Et cela n’a rien à voir avec la taille de l’entreprise. Dans certaines PME, l’engagement personnel du propriétaire ou du président en regard d’un projet de changement permet de regrouper un grand nombre de personnes autour de la table de réunion lors de la toute première visite des conseillers à qui l’organisation fait appel dans le cadre du projet. Les employés ainsi réunis occupent des échelons divers dans la hiérarchie de l’organisation, depuis le préposé aux commandes jusqu’aux vice-présidents.

Dans d’autres entreprises, plus grandes ou plus petites, la transformation majeure d’un processus d’affaires important s’ouvre sur une rencontre en tête-à-tête entre les conseillers et le directeur du projet. Pourquoi ce travail en vase clos? Parce que le changement envisagé pourrait entraîner de la résistance. Mieux vaut, dans ce cas, ne pas en parler tout de suite.

Au lieu de freiner la résistance, pareille attitude aura l’effet contraire. Viendra le moment où les personnes appelées à vivre le changement seront mises devant le fait accompli. Et comme les entreprises ont tendance à faire coïncider la transformation des TI et des processus, elles risquent de devoir apprivoiser non seulement de nouveaux outils, mais de nouveaux processus d’affaires également. En bout de piste, le défaut d’inviter les personnes concernées à prendre part aux démarches de planification provoque chez elles de plus fortes réticences.

En engageant la participation de tous les intervenants dès le début, par contre, on s’assure qu’ils comprennent les motifs stratégiques justifiant le changement et qu’ils en deviennent partie prenante. Ils en parleront autour d’eux, leur enthousiasme créant un effet boule de neige. Par ailleurs, l’organisation pourra réduire substantiellement les coûts de formation résultant du changement, puisque les employés auront déjà une bonne connaissance des nouvelles façons de faire lorsqu’elles entreront en vigueur.

Cette approche permettra de diminuer la résistance de manière importante, éliminant ainsi des obstacles pouvant s’avérer difficiles à surmonter. Bien entendu, on ne réduira pas la résistance à néant. Il y aura toujours des irréductibles Gaulois... On favorise cependant le succès du projet et, du coup, l’atteinte des objectifs escomptés.

Tout est question de préparation, en somme.
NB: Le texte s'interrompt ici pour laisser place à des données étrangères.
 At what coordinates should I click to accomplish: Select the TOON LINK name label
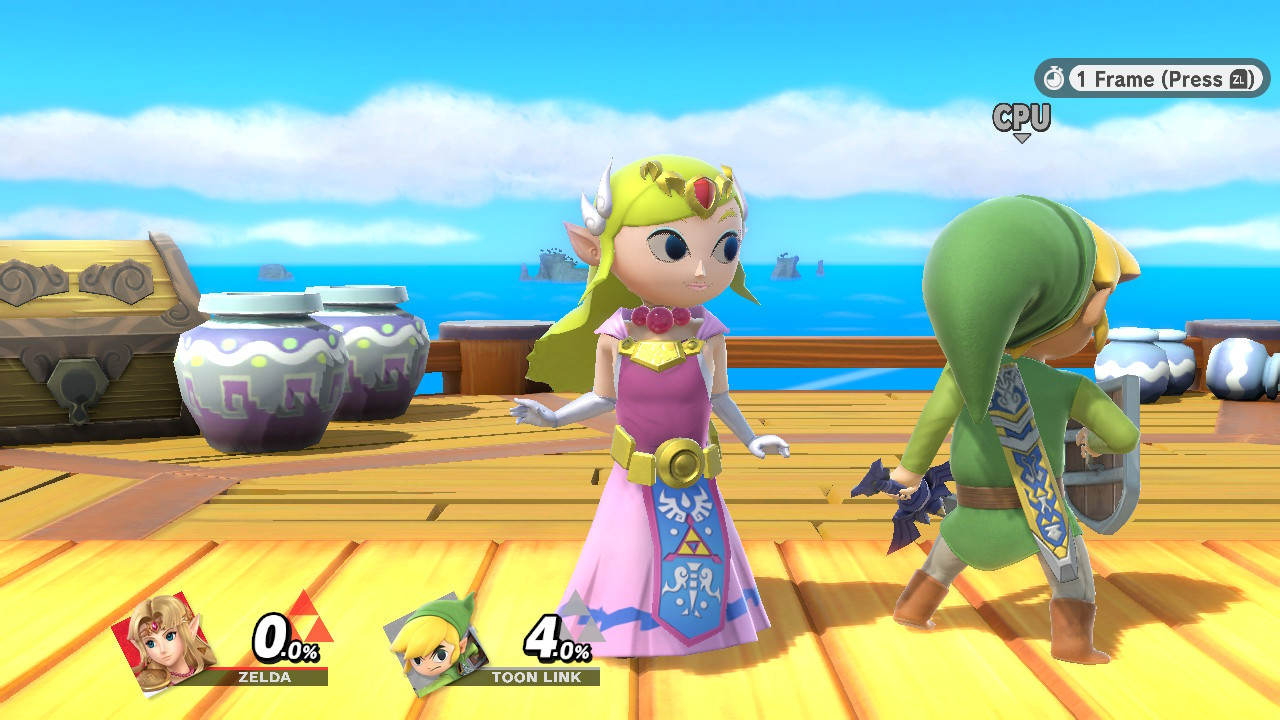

D’ailleurs, celle-ci ne débute pas le jour où les conseillers débarquent dans l’organisation. Le travail de planification doit commencer bien avant, et regrouper toutes les personnes concernées afin de définir efficacement les objectifs que l’on souhaite atteindre. La collaboration entre les conseillers et l’organisation s’en trouvera facilitée, ce qui influera sur la bonne marche du projet.

S’il faut procéder à une transformation, autant que ce soit pour le mieux, peu importe sa nature. À cet égard et en général, la PME souffre d’un manque de préparation. Les dirigeants doivent garder à l’esprit qu’il n’y a pas de petits projets. Les budgets varient de l’un à l’autre, mais l’importance d’un projet ne devrait jamais être mise en doute.

Chez l’être humain, la résistance au changement est un phénomène réel et naturel. Pour en réduire l’impact, il est essentiel de communiquer rapidement et clairement les motifs se profilant derrière les transformations, et de faire sentir aux personnes concernées qu’elles font partie intégrante des projets d’amélioration.